Rooting through the more recent clinical literature on carbon monoxide poisoning from overseas unearths a few case studies that illuminate some of the difficulties surrounding this condition. In a report from 1993, doctors in Italy described the cases of a husband and wife who had been suffering from headaches, nausea, and neurobehavioral disturbances (which can be involve emotion, learning, or behavior) intermittently for over a year before their diagnosis. It took a careful review of the patient history to determine the source was a mis-functioning heating system. Low level exposure to carbon monoxide can cause symptoms that are overlooked or misdiagnosed.

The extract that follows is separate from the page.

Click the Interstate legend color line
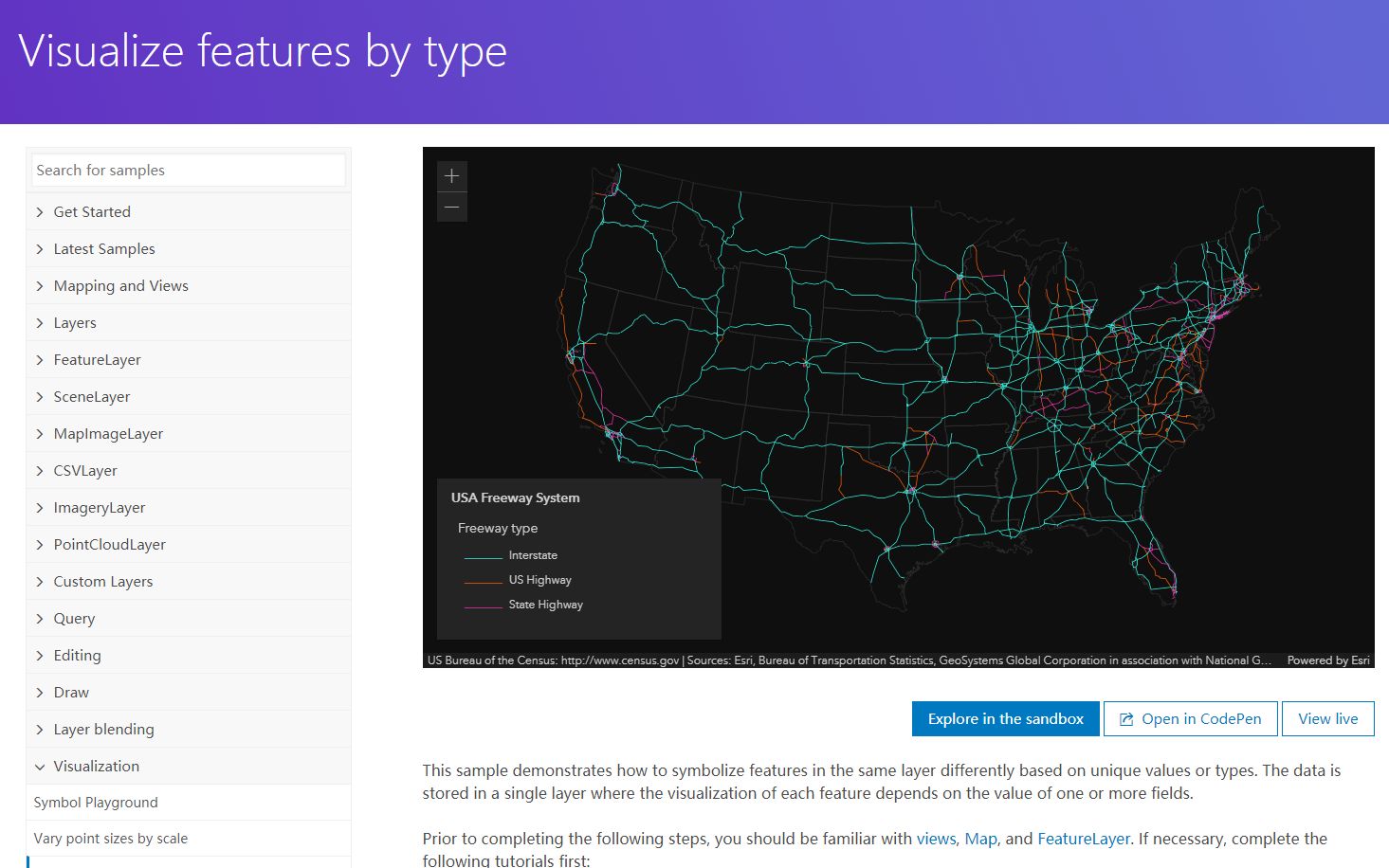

In another case, a 41-year old woman with no prior history of cognitive or emotional problems developed severe psychiatric problems from carbon monoxide poisoning. Although the patient appeared to make a complete recovery after treatment (hyperbaric oxygen therapy or another therapy), delayed encephalopathy ensued and produced obsessive-compulsive disorder, depression, kelptomania, and psychotic behavior. Brain scans revealed damage in a number of areas. This pattern of symptom, recovery, and re-occurrence is thought to happen in as many as 12 percent of cases.
Together, these examples underscore the need for careful investigation when carbon monoxide poisoning might be suspect, and careful follow-up after an initial series of hyperbaric treatments. Valuable knowledge may be gained if the hyperbaric physician coordinates treatments with assessments by a neurologist.